14.5 Equitable Relief
Nothing in this Section prevents either party from seeking injunctive or other equitable relief in a court of competent jurisdiction to prevent imminent, irreparable harm pending the outcome of arbitration.
14.6 Opt-Out Right
You may opt out of this arbitration agreement by sending written notice to support@gurmanova.guru within thirty (30) days of first accepting these Terms. Your notice must include your name, email address, and a clear statement that you wish to opt out of the arbitration provision. If you opt out, all other provisions of these Terms remain in effect, and any Dispute will be resolved exclusively in the state or federal courts located in the State of Wyoming, USA.
15. Account Termination & Suspension
You may delete your account at any time through the Platform's settings. Upon deletion, you will lose access to all purchased content and community features. Certain data may be retained as described in our Privacy Policy.

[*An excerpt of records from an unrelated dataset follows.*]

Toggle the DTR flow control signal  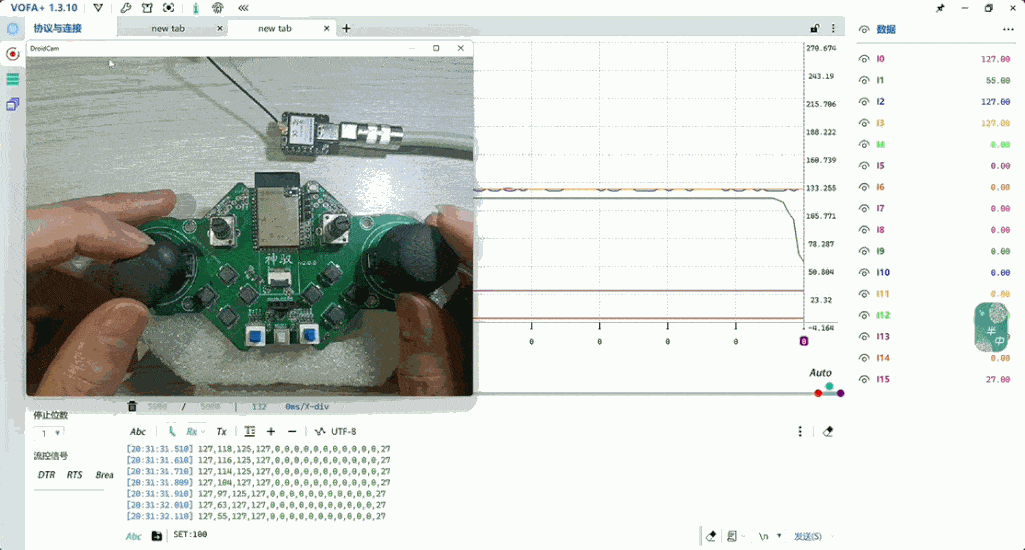point(46,475)
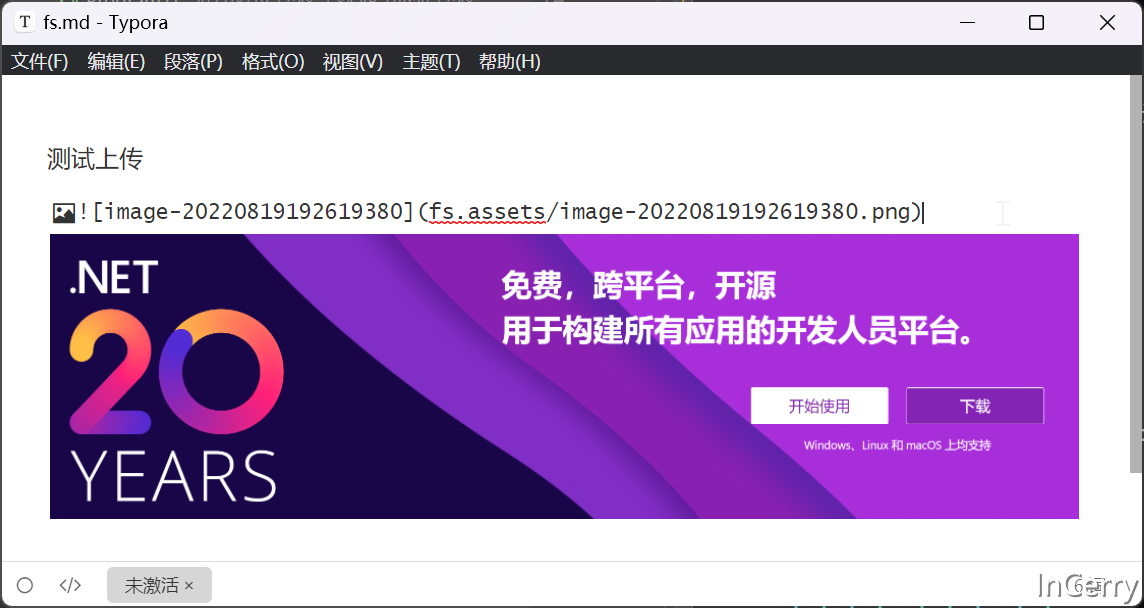Click the 开始使用 button in the .NET banner
1144x608 pixels.
point(819,405)
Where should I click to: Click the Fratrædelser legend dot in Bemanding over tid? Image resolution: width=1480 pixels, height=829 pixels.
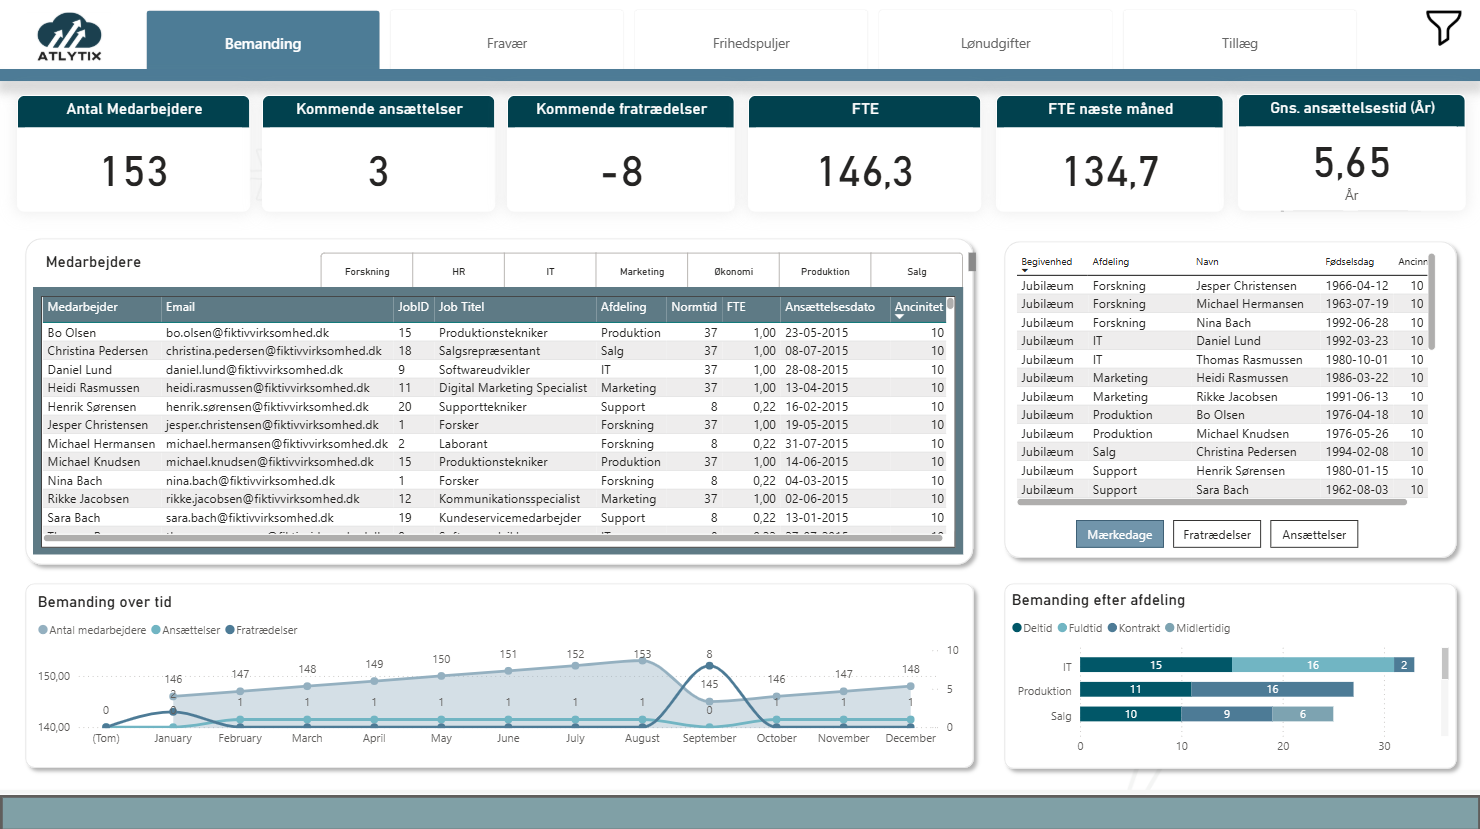(230, 630)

We may suspend or terminate your account, with or without prior notice, if you: violate these Terms; engage in fraudulent activity (including filing illegitimate chargebacks); abuse the Platform or its community features; or if continued access poses a risk to the Platform, other Users, or the Company.

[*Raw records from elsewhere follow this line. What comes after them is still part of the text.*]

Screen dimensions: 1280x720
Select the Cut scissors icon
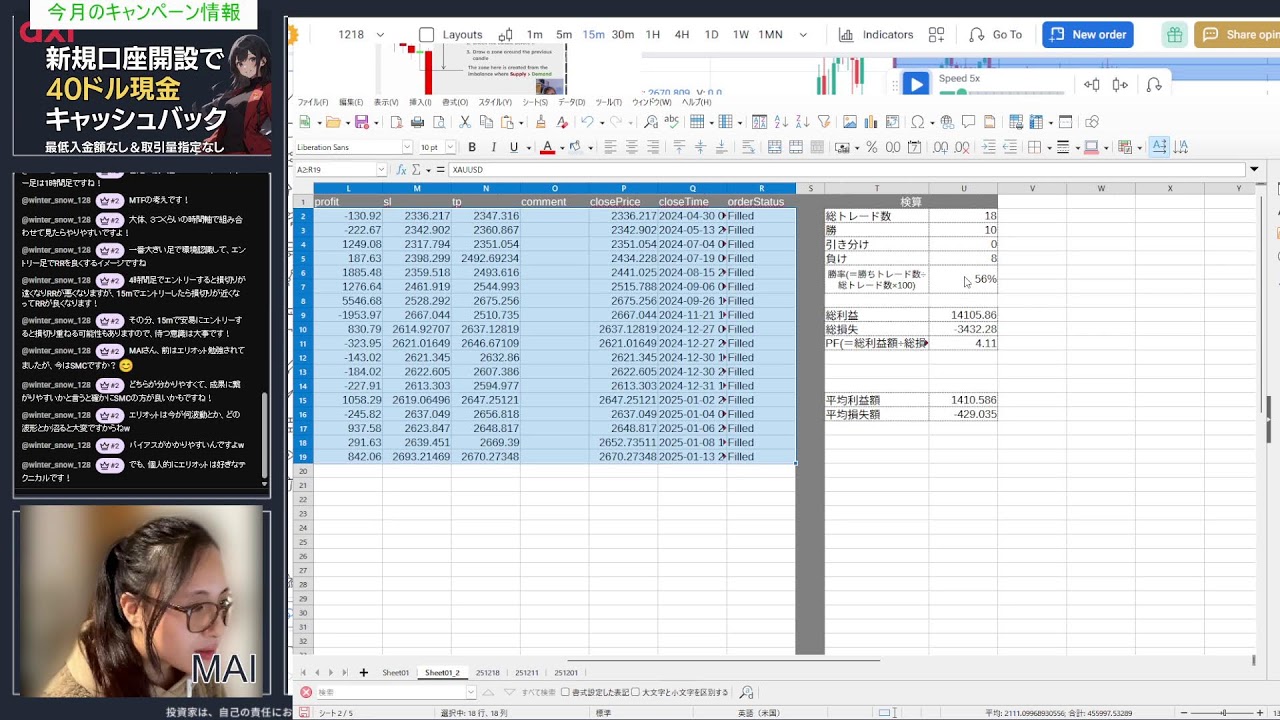click(464, 122)
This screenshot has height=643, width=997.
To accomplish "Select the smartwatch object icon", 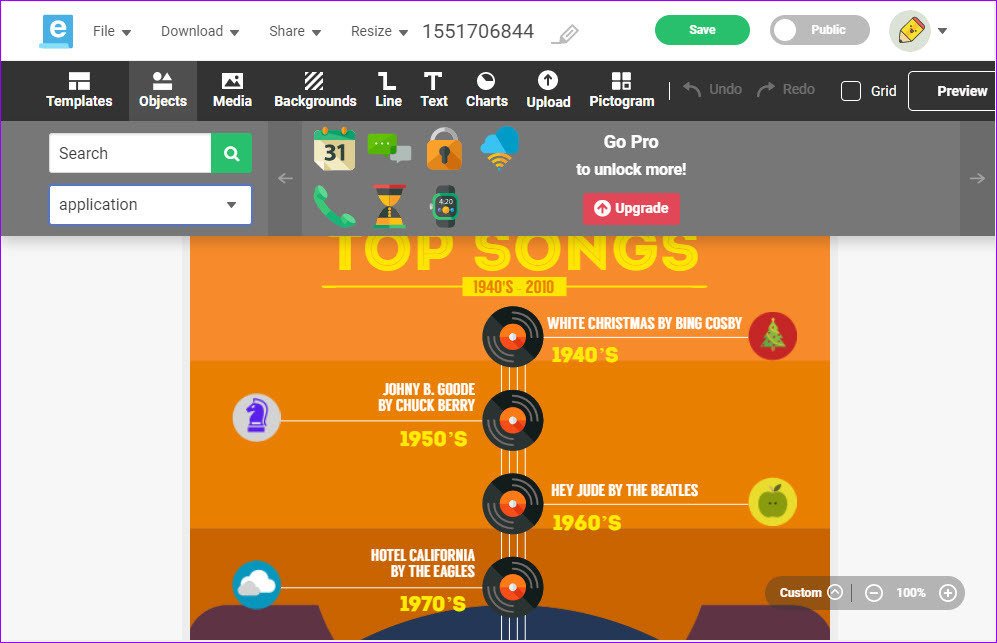I will (444, 206).
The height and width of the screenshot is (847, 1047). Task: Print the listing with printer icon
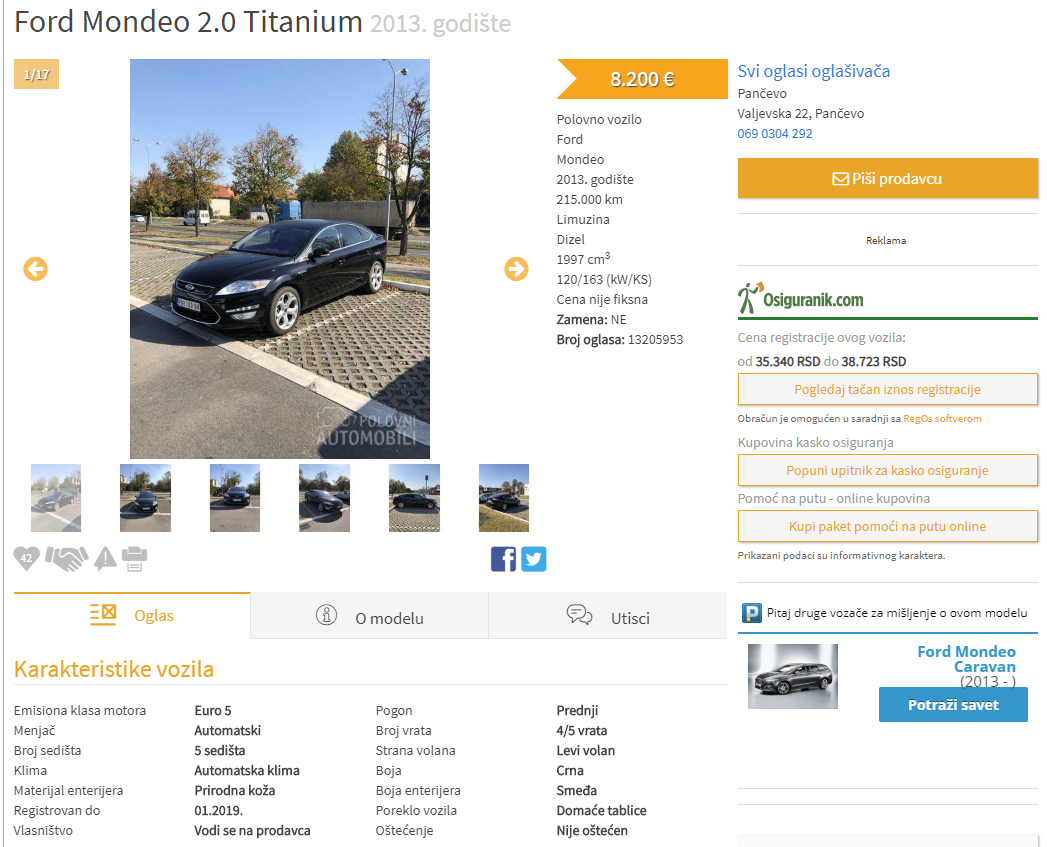(134, 558)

Termination of your account does not entitle you to a refund unless otherwise required by applicable law. Sections that by their nature should survive termination (including, without limitation, Sections 5, 7, 11, 12, 13, 14, and 16) shall survive any termination or expiration of these Terms.
16. Governing Law
These Terms and any Dispute shall be governed by and construed in accordance with the laws of the State of Wyoming, United States, without regard to its conflict-of-law provisions. For any proceeding not subject to arbitration, you consent to the exclusive personal jurisdiction and venue of the state and federal courts located in Laramie County, Wyoming, USA.

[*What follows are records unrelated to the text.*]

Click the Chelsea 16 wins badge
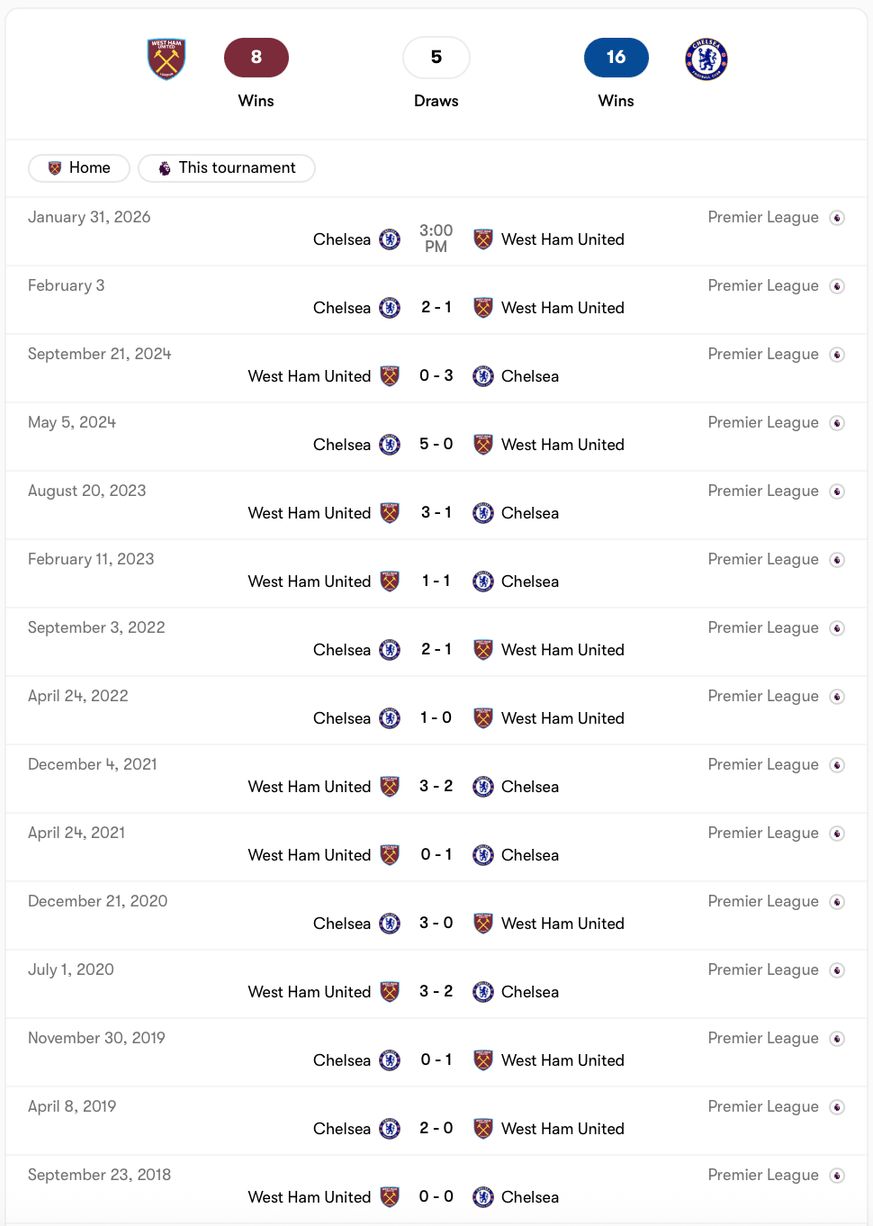 pos(616,58)
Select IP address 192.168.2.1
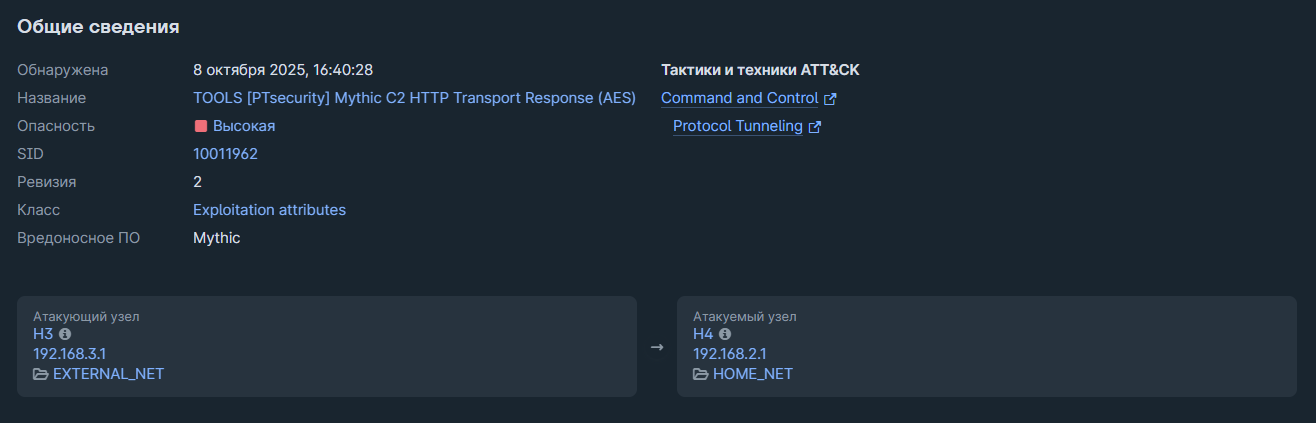Screen dimensions: 1316x423 pyautogui.click(x=730, y=353)
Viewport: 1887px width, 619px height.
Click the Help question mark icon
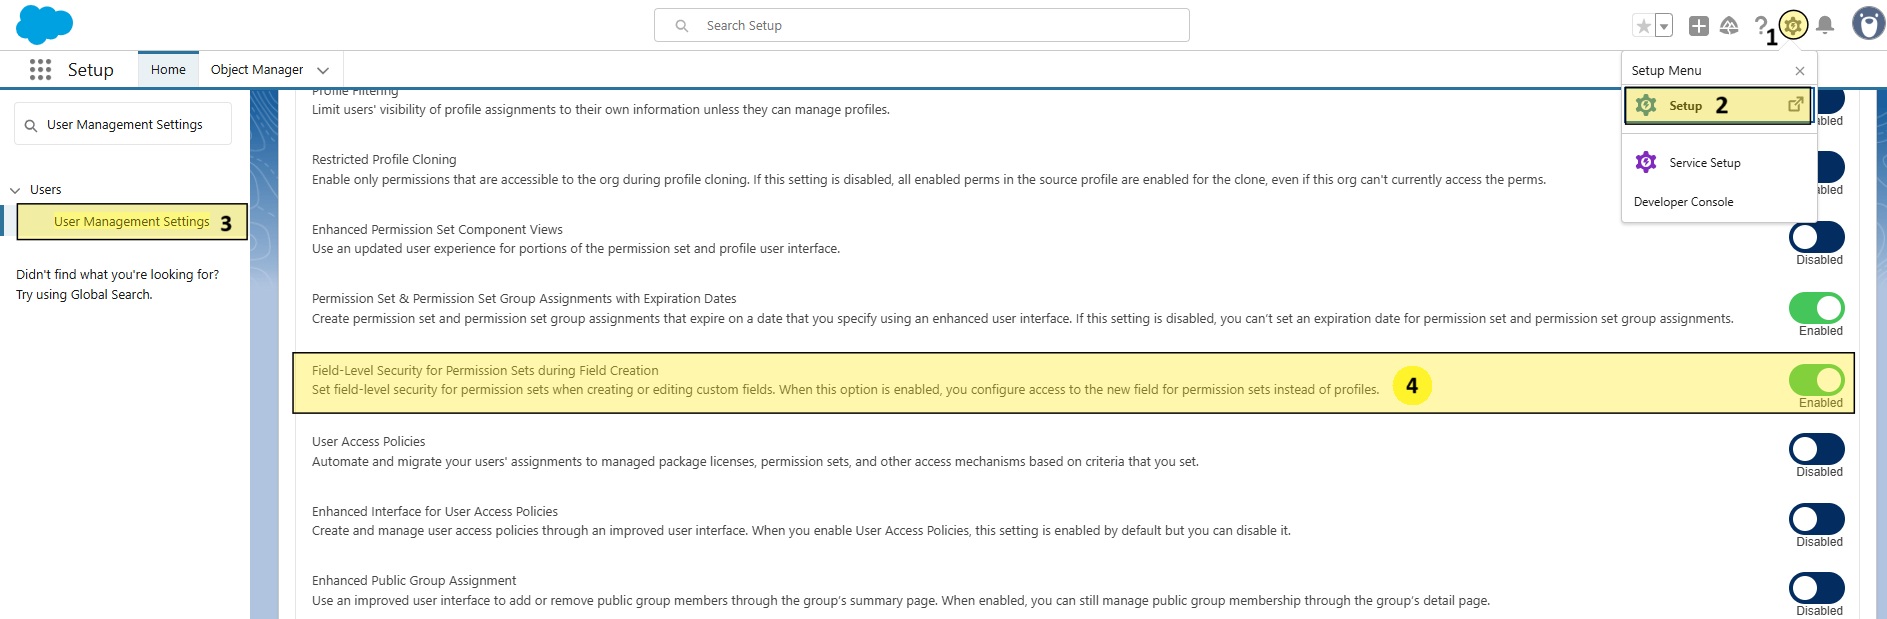pos(1760,26)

If you are a consumer residing in the European Economic Area (EEA), United Kingdom, or any jurisdiction that provides mandatory consumer-protection rights that cannot be waived by contract, those mandatory rights shall apply to the extent required by law, regardless of the governing law clause above.
17. General Provisions
17.1 Severability
If any provision of these Terms is found by a court or arbitrator of competent jurisdiction to be invalid, illegal, or unenforceable, that provision shall be enforced to the maximum extent permissible, and the remaining provisions of these Terms shall remain in full force and effect.
17.2 Entire Agreement
These Terms, together with the Privacy Policy and any other policies referenced herein, constitute the entire agreement between you and Sechel Systems, LLC with respect to the Platform and supersede all prior or contemporaneous communications, agreements, and understandings, whether written or oral.
17.3 Waiver
Our failure to enforce any right or provision of these Terms shall not constitute a waiver of such right or provision. Any waiver must be in writing and signed by an authorized representative of the Company.
17.4 Assignment
You may not assign or transfer your rights or obligations under these Terms without our prior written consent. We may freely assign these Terms in connection with a merger, acquisition, reorganization, or sale of all or substantially all of our assets.
17.5 Force Majeure
We shall not be liable for any delay or failure in performance resulting from causes beyond our reasonable control, including but not limited to natural disasters, wars, terrorism, pandemics, strikes, government actions, internet or telecommunications failures, or power outages.
18. Changes to These Terms
We may update these Terms of Service from time to time. When we do, we will revise the “Last updated” date at the top of this page and, for material changes, notify you via email or through the Platform at least fifteen (15) days before the changes take effect. Continued use of the Platform after the effective date of any changes constitutes your acceptance of the updated Terms. If you do not agree to the updated Terms, you must stop using the Platform.